Epigenetik araştırmaları, genlerimiz üzerinde söz sahibi olduğumuzu kanıtlıyor.

Hangi genlerin açık, hangilerinin kapalı olacağını (‘gen ifadesini’) belirleyen ve çevresel faktörlerden etkilenen bir mekanizma söz konusu. Bu mekanizmaya Epigenom, bunu inceleyen bilim dalına da Epigenetik adı veriliyor. Epigenetik DNA dizisindeki değişikliklerden kaynaklanmayan, ama aynı zamanda kalıtımsal olan gen ifadesi değişikliklerini inceleyen bir bilim dalı. DNA dizisinde hiçbir değişiklik olmaksızın, gen ifadesi değişiklikleri organizmayı doğrudan doğruya etkiliyor ve gelecek nesillere aktarılıyor.

“Epi”, ‘üstte’, ‘üzerinde’ anlamına geliyor. DNA iplikçiği boyunca ya da iplikçiğin etrafına dolandığı proteinlerin üzerine dağılmış kimyasal eklentiler olan epigenetik belirteçler (kısaca epigenom), genleri açıp kapayan şalterler olarak işlev görüyor.

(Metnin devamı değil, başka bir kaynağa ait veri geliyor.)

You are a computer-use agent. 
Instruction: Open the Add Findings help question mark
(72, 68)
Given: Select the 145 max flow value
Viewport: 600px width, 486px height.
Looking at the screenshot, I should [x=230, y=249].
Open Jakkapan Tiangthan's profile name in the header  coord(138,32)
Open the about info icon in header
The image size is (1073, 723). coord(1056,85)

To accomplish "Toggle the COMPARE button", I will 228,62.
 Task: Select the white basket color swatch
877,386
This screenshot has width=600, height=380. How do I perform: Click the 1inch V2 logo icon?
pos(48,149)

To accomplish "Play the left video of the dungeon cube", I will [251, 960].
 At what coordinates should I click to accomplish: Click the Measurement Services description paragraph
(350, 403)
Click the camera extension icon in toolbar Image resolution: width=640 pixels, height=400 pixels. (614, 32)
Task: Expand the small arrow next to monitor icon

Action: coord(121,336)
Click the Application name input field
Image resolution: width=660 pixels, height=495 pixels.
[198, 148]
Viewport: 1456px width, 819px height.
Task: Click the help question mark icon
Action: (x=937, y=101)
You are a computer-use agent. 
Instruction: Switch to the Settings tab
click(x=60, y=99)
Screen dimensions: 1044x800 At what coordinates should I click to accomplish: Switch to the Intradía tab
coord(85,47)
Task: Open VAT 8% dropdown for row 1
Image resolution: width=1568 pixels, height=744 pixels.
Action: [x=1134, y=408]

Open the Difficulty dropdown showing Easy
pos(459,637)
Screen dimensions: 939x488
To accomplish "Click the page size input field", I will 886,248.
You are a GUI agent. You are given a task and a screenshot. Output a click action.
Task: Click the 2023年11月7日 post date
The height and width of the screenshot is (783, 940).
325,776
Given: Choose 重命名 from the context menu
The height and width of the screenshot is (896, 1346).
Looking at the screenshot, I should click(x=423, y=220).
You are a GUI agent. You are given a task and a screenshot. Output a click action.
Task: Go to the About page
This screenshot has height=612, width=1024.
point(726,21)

DNA iplikçiği, insanın yapı planı olarak görülebilir. Bedensel gelişim sırasında hangi adımın nerede ve ne zaman atılacağı konusunda ihtiyaç duyulan yönergeler ise DNA iplikçiğine ilişik belirteçler tarafından sağlanıyor. Bazı genlerin etkinleştirilmesi, bazılarının ise engellenmesi sonucunda her hücrenin işlevi ayrı ayrı belirlenmiş oluyor. Gen ifadesinin böylece farklılık göstermesiyle aynı kalıtımsal bilgiyi taşıyan iki hücreden birisi örneğin beyin hücresi olurken diğeri karaciğer hücresi oluyor.

Araştırmalar, gelişim açısından en az genlerin kendisi kadar önemli olan epigenomun, genlere göre dış etkenlere çok daha açık olduğunu ortaya koyuyor. Epigenom örüntüsü, bireyi ömür boyu etkileyecek şekilde değiştirilebiliyor. Hatta bu değişikliğin etkisi ‘hafızaya alınarak’ gelecek kuşaklara aktarılıyor ve nesiller boyu da devam edebiliyor. Yeni bulgular, beslenme ve davranış gibi gündelik unsurların dahi epigenomu etkilediğini ortaya koyuyor.

Dolayısıyla kalıtımsal mirasımıza belli ölçüde etki edebiliyor ve onu yönlendirebiliyoruz. Mevcut araştırmalar, genlerin muhtemelen %20’sinin epigenetik kontrole, dolayısıyla da çevresel etkenlere bağlı olduğunu gösteriyor. Etkiye kapalı genlerin çoğunun olağan hücre işleyişini ayakta tutan referans genler olduğu hesaba katılırsa, çok ciddi bir oran.

Tüm bu yeni bulgular, epigenom üzerinde nelerin hangi mekanizmalarla etkili olabildiği yönünde muazzam bir araştırma evrenini de işaret ediyor. Bu unsurlar gıdalardaki katkı maddeleri olabildiği gibi çocukluk yaşantısının niteliği, örneğin beslenmenin ya da anne ilgisinin yeterliliği de olabiliyor. Sonuç olarak, sosyal, ekonomik ve psikolojik süreçlerle genler arasındaki ilişkiler açısından meselelere bakışı kökten değiştirebilecek bir anlayış değişikliği yaşanmakta.

Epigenetik alanındaki bu bilimsel gelişmelere bakılırsa, beslenme alışkanlıklarımız ve hayata bakışımız kadar meditasyon ya da Reiki ve benzeri şifa uygulamalarının da epigenom örüntülerini (dolayısıyla DNA ifadesini) değiştirebileceğini düşünmek için çok sebebimiz var. Geçmişte kalıtımla kader kavramı birbirlerine pek yakın dururdu. Epigenetik bu egemenliği yıkarak özgür idareyi pek de karşı konulamayacak şekilde karşımıza getirdi. Bu konu, daha birçok vesileyle karşılaşacağınız, kurban bilincinin terk edilmesi gerekliliğine dönük bir başka örnek. Gen ifademizi dahi değiştirme olanağı ve araçları elimizde. Bahaneler yaratmanın ve kurtarıcılar aramanın pek bir faydası yok.